So, you know, we consider Western Canada to be a great place to continue to invest in and grow. LNG Canada will finally be exporting gas this year, I think in the next six months or so. You know, once at full capacity, it exports over 10% of the natural gas production in Canada. So this will, without a doubt, have a very positive impact on natural gas pricing, particularly Station 2, which is Northeast BC. So, you know, obviously, we're looking forward to that and anticipate the gas pricing to firm up in Canada in the future. TMX is also operational now and not full. So it provides a growth outlet for the oily customers, and they are able to get global pricing and reducing their differentials. So that's, you know, that's also additive to the LNG exports. You know, overall, our priorities have not changed.
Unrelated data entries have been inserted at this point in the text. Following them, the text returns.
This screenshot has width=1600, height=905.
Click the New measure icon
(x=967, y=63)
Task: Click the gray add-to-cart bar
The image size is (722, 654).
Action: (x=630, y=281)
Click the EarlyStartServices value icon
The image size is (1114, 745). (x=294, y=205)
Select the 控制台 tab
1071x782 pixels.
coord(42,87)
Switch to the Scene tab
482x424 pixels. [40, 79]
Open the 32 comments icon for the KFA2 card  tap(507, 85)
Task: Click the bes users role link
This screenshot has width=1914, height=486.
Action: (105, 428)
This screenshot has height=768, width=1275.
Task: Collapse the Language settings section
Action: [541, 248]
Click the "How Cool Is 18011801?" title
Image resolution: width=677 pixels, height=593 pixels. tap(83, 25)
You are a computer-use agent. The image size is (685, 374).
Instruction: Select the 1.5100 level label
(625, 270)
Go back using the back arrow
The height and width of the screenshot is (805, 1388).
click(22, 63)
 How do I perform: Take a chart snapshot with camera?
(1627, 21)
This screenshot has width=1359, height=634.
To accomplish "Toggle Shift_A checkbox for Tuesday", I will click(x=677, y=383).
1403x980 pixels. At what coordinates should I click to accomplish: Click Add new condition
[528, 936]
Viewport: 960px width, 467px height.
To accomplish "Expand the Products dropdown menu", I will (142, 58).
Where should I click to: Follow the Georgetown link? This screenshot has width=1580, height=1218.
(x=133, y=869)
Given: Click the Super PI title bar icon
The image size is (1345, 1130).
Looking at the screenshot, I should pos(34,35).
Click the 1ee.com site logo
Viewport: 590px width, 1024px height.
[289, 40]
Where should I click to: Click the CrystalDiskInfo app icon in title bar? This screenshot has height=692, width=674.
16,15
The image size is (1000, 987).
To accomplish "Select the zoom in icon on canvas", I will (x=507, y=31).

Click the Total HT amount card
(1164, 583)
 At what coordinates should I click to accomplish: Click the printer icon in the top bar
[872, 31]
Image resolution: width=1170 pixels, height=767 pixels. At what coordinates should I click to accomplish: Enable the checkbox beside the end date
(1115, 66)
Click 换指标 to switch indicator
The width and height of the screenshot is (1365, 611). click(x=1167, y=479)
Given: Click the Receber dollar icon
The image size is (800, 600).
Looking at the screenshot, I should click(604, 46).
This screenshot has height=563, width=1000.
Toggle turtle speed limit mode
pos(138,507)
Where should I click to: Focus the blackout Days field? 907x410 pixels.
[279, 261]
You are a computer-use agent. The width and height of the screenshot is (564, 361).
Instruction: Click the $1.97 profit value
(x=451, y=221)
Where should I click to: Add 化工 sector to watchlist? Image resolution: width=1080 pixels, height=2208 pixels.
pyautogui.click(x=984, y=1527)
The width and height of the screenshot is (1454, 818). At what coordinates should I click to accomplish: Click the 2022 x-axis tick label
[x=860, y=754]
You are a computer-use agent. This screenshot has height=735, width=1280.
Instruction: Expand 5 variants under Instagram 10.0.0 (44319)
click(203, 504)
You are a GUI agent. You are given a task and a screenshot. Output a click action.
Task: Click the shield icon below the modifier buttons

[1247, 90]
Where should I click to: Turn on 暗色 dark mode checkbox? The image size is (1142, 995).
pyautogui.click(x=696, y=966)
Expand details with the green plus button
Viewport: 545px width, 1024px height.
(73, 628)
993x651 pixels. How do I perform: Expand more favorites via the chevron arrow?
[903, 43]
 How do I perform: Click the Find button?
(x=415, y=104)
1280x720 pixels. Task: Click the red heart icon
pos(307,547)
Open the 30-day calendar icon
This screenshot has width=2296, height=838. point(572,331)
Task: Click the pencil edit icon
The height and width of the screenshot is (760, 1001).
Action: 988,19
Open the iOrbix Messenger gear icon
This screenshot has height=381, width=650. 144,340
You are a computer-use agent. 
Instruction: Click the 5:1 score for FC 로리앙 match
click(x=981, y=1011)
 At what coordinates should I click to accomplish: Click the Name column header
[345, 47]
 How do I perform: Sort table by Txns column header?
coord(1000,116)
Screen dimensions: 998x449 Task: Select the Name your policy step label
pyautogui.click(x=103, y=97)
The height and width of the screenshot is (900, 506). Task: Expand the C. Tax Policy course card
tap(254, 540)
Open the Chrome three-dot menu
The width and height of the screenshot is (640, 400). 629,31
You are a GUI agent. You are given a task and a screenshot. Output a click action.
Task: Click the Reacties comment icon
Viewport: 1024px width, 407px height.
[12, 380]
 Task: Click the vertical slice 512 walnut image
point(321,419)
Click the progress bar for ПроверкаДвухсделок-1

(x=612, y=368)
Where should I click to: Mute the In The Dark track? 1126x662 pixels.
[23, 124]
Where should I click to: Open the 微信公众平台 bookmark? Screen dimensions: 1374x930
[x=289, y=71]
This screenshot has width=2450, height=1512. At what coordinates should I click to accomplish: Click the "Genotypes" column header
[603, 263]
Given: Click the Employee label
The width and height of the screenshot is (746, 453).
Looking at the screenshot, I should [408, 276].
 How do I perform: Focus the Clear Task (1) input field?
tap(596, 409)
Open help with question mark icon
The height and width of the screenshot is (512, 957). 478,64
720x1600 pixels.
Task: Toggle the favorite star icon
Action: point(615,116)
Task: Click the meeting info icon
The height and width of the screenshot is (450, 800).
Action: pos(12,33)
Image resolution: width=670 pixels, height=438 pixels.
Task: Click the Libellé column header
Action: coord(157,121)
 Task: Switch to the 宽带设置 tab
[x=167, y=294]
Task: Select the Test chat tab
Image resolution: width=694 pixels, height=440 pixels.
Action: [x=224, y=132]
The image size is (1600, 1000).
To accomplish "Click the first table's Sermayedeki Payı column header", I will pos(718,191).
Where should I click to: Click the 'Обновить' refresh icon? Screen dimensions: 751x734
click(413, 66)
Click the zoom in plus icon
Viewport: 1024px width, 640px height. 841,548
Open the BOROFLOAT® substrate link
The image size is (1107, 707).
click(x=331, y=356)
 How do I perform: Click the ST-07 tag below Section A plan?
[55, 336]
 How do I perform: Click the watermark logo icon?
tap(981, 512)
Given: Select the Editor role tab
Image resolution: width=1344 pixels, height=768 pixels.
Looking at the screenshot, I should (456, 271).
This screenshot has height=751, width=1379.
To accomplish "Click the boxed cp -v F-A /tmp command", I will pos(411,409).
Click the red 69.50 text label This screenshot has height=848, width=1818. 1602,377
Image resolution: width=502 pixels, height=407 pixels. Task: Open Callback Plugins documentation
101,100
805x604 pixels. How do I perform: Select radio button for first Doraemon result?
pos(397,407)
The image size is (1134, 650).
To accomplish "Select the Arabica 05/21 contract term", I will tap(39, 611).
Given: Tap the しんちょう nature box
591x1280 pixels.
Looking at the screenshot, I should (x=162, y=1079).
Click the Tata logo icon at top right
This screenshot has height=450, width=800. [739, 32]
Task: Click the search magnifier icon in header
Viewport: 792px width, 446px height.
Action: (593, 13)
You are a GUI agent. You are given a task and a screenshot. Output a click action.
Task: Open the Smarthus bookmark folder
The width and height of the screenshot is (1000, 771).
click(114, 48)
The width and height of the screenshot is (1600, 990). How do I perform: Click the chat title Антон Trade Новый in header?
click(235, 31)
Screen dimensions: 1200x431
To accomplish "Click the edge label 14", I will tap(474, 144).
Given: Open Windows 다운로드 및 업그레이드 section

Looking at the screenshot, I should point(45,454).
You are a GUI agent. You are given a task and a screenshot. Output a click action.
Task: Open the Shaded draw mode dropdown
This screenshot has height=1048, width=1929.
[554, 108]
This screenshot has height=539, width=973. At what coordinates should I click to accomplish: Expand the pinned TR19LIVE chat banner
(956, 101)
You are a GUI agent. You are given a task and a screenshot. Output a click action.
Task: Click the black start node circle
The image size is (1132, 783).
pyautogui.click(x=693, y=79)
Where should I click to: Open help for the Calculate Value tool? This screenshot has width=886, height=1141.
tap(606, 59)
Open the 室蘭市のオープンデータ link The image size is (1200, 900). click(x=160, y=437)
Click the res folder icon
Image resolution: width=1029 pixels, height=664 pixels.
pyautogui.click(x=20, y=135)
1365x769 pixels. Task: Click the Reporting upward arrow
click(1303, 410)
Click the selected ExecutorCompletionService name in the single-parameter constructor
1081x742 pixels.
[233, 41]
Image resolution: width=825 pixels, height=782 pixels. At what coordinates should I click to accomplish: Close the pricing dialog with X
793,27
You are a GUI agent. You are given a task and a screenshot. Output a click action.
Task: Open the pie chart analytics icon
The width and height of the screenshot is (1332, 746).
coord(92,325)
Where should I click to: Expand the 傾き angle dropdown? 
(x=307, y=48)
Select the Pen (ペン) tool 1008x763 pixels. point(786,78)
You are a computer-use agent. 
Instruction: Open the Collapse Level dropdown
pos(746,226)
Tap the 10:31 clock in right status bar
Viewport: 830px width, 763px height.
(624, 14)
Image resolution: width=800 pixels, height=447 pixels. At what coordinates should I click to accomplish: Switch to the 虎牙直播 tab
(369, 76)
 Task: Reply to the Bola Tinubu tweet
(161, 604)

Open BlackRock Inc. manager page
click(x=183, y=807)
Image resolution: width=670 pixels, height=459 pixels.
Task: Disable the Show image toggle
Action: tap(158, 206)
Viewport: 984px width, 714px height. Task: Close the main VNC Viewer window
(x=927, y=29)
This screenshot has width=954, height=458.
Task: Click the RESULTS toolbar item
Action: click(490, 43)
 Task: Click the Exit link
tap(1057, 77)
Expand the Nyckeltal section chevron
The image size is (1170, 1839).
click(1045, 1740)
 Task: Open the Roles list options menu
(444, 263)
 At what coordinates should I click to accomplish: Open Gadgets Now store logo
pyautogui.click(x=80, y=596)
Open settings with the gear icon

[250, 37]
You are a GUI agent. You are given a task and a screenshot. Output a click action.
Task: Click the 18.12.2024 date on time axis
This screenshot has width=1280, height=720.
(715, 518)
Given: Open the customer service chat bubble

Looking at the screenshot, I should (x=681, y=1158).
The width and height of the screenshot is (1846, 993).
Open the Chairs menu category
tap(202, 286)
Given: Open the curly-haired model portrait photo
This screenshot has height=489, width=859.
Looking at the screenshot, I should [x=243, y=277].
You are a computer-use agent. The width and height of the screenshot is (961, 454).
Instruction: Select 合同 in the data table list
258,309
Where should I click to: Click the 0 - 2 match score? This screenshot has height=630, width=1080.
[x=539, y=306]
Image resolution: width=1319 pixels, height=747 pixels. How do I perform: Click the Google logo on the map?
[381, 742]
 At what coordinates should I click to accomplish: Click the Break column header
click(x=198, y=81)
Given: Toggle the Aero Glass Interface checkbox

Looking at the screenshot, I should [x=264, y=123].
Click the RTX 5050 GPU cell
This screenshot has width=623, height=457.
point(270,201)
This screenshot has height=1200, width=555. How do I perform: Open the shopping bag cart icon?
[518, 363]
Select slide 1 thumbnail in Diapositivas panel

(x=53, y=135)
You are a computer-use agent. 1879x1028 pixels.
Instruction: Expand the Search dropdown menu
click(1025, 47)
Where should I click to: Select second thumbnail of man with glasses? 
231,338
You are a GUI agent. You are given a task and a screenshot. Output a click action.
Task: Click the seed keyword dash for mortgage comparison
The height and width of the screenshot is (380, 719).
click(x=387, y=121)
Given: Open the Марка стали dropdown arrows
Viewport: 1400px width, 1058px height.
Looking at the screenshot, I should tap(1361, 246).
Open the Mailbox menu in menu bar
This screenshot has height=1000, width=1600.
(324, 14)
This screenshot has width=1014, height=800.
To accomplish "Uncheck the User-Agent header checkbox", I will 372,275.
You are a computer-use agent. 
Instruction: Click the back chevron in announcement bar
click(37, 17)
We want to build a resilient, sustainable, and differentiated company and deploying technology and discipline to provide good returns. You know, we want to invest in high-quality growth opportunities, whether they're on our own equipment or new service offerings. We'll just continue to look and make sure that we're getting a return that's in excess of our cost of capital. And then along the way, because we do generate a lot of free cash, we'll provide a consistent return to our shareholders with the dividend in particular, and then also use the NCIB when it's appropriate. And as Scott talked about, you know, we have a very clean conservative balance sheet. So we have the financial capacity to act on opportunities as they arise. You know, I want to just point out, you know, we've been very, very active in the NCIB in the last few years.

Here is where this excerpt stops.